W piątek prezydent Krakowa, Jacek Majchrowski otrzymał list z pogróżkami. W środku znajdowały się zdjęcia kilkunastu prezydentów miast w Polsce i naboje do broni ostrej. Podobne przesyłki otrzymali również prezydenci m.in. Łodzi, Poznania, Torunia, a także Rzeszowa. List z pogróżkami trafił również do Lecha Wałęsy.
>>> Rzeszów: Robert Biedroń przedstawił swój plan na rozwój Podkarpacia [AUDIO]

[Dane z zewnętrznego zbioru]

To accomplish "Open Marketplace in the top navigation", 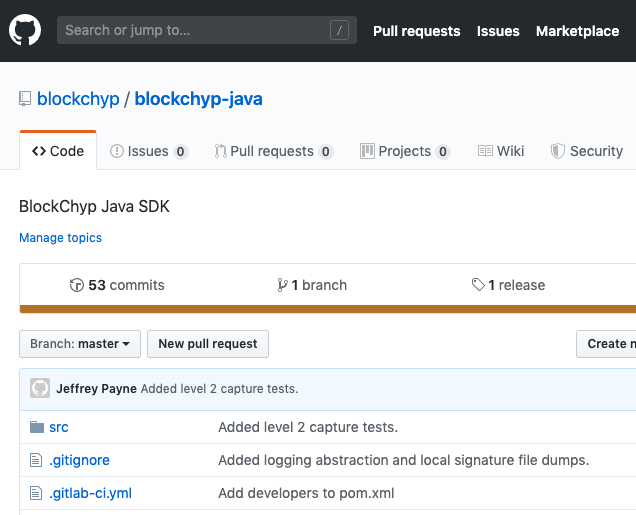I will 578,31.
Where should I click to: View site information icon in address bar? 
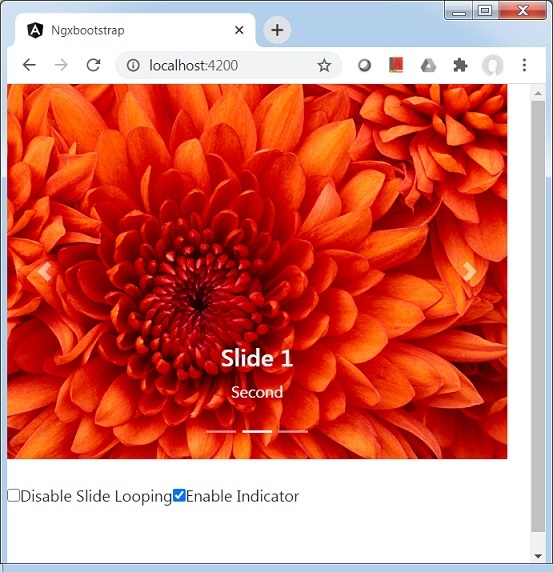[x=133, y=65]
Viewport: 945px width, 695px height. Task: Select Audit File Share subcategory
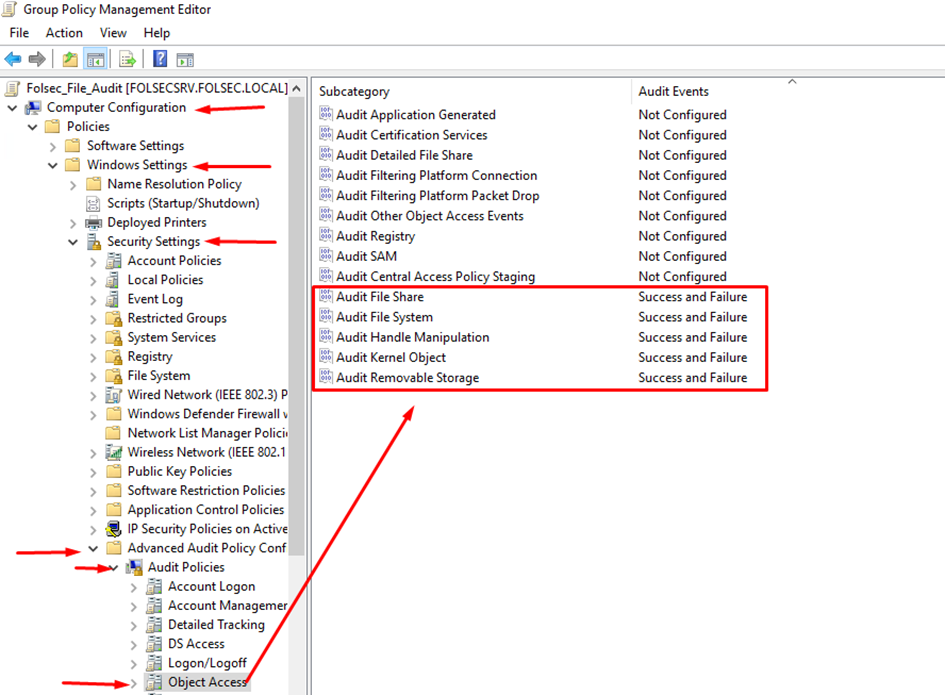[x=379, y=297]
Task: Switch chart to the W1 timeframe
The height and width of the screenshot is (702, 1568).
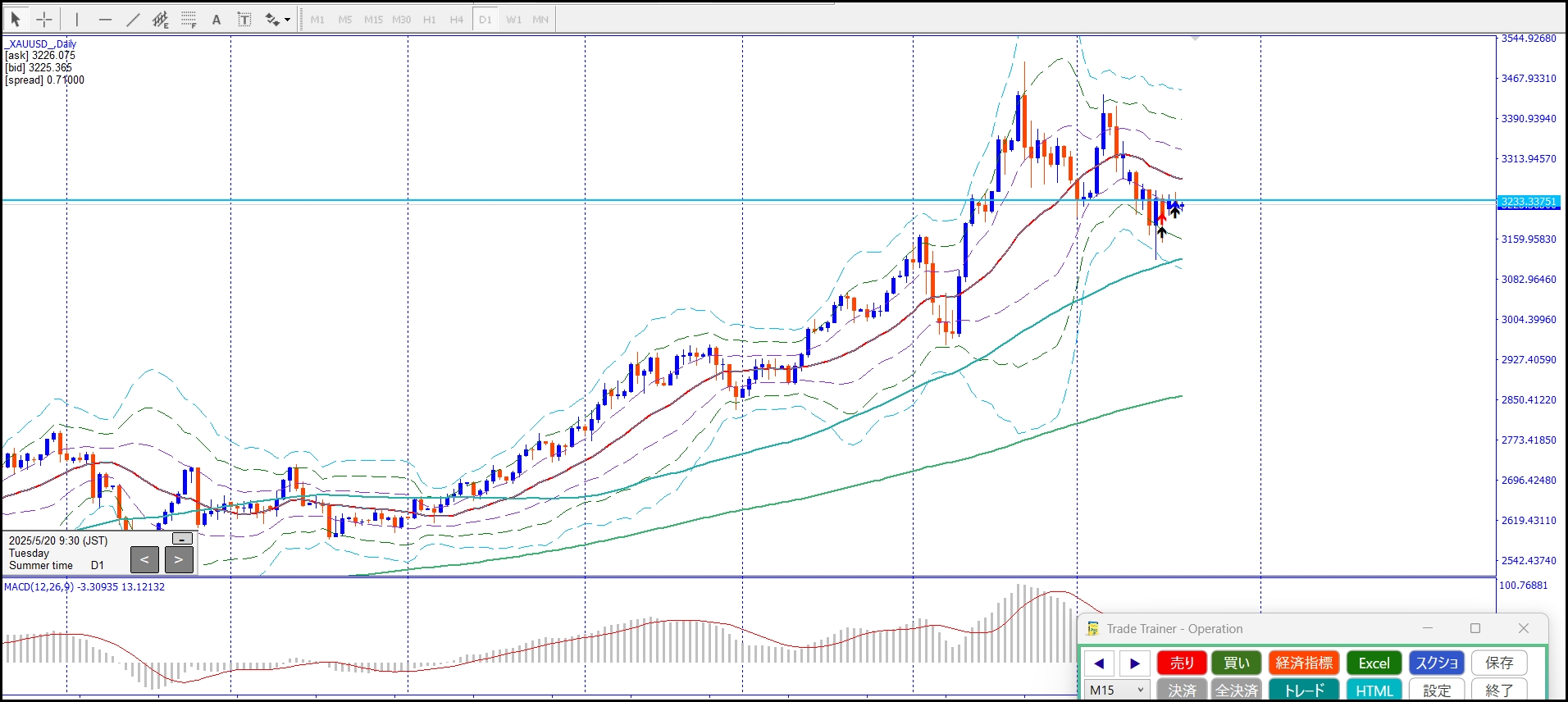Action: pyautogui.click(x=513, y=20)
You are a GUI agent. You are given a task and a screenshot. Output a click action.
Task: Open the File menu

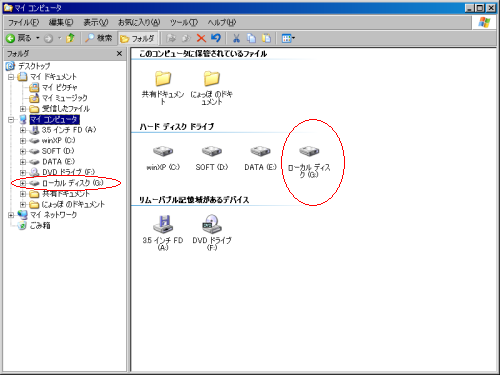coord(23,22)
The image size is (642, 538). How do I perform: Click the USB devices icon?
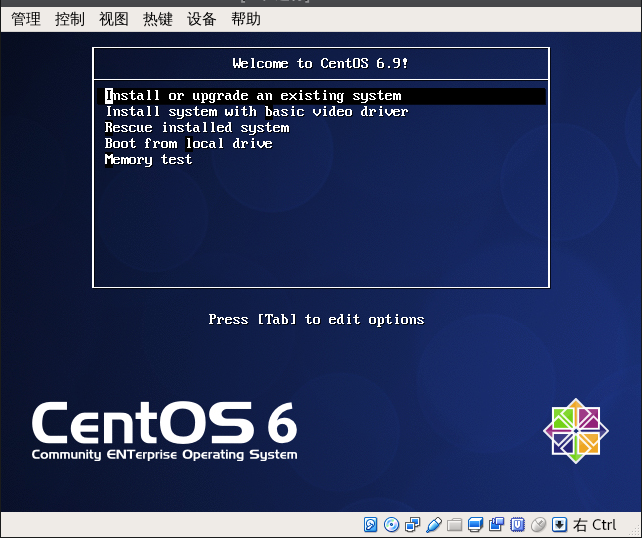coord(433,524)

W poniedziałek, 4 marca, policjanci z Małopolski zatrzymali 28-latka, autora listów. Mężczyzna, mieszkaniec Krakowa, przebywał w tym czasie w Warszawie. Został on przewieziony do Krakowa i osadzony w "policyjnym areszcie" w Komendzie Wojewódzkiej Policji w Krakowie. We wtorek usłyszał zarzuty.
28-latek odpowie m.in. za przestępstwa:
- z art. 224 § 2 kk. i art. 235 kk. w zw. z art. 11 § 2 kk. w zw. z art. 12 § 1 kk. –zmuszanie groźbą bezprawną funkcjonariusza publicznego do przedsięwzięcia określonego działania – wydania oświadczenia co do zrzeczenia się funkcji prezydenta miasta
- z art. 128 § 2 w zw. z art. 128 § 1 kk. – podejmowanie przygotowań do realizacji zamiaru dotyczącego usunięcia Sejmu RP jako konstytucyjnego organu Rzeczypospolitej Polskiej, poprzez gromadzenie niebezpiecznych przedmiotów, mogących mieć charakter militariów.
- z art. 286 § 1 kk – oszustwa na szkodę osoby prywatnej.
Jeśli zostanie on uznany winnym, może spędzić w więzieniu nawet 8 lat. Ustalenia śledczych wykazały, że 28-latek prawdopodobnie podjąłby kolejne próby zastraszania.